# [What you have to do]
Any picture in the material should be left out, while all other lines are copied exactly.

Given records below:

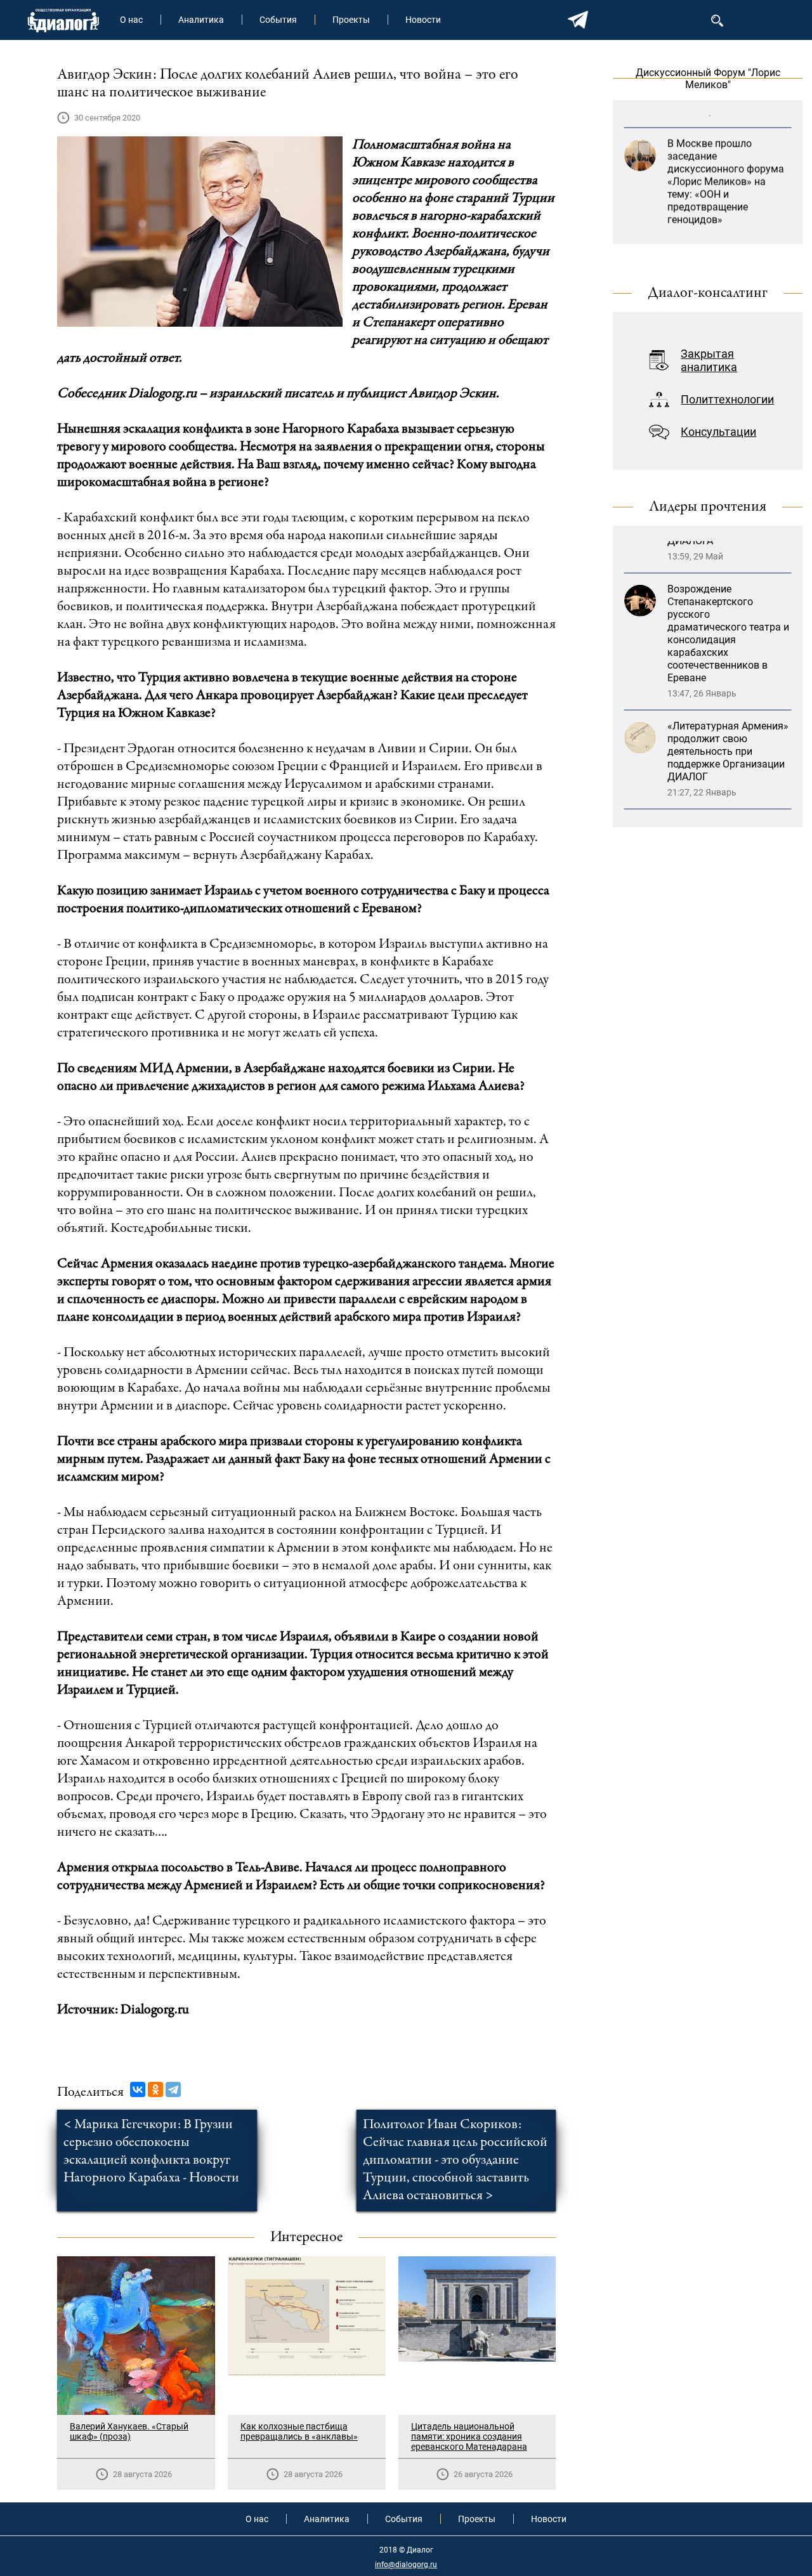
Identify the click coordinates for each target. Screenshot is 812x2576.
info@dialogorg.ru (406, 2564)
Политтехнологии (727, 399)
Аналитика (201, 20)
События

End of Given records.

# [Written solution]
Identify the click coordinates for each target. Screenshot is 812x2576.
info@dialogorg.ru (406, 2564)
Политтехнологии (727, 399)
Аналитика (201, 20)
События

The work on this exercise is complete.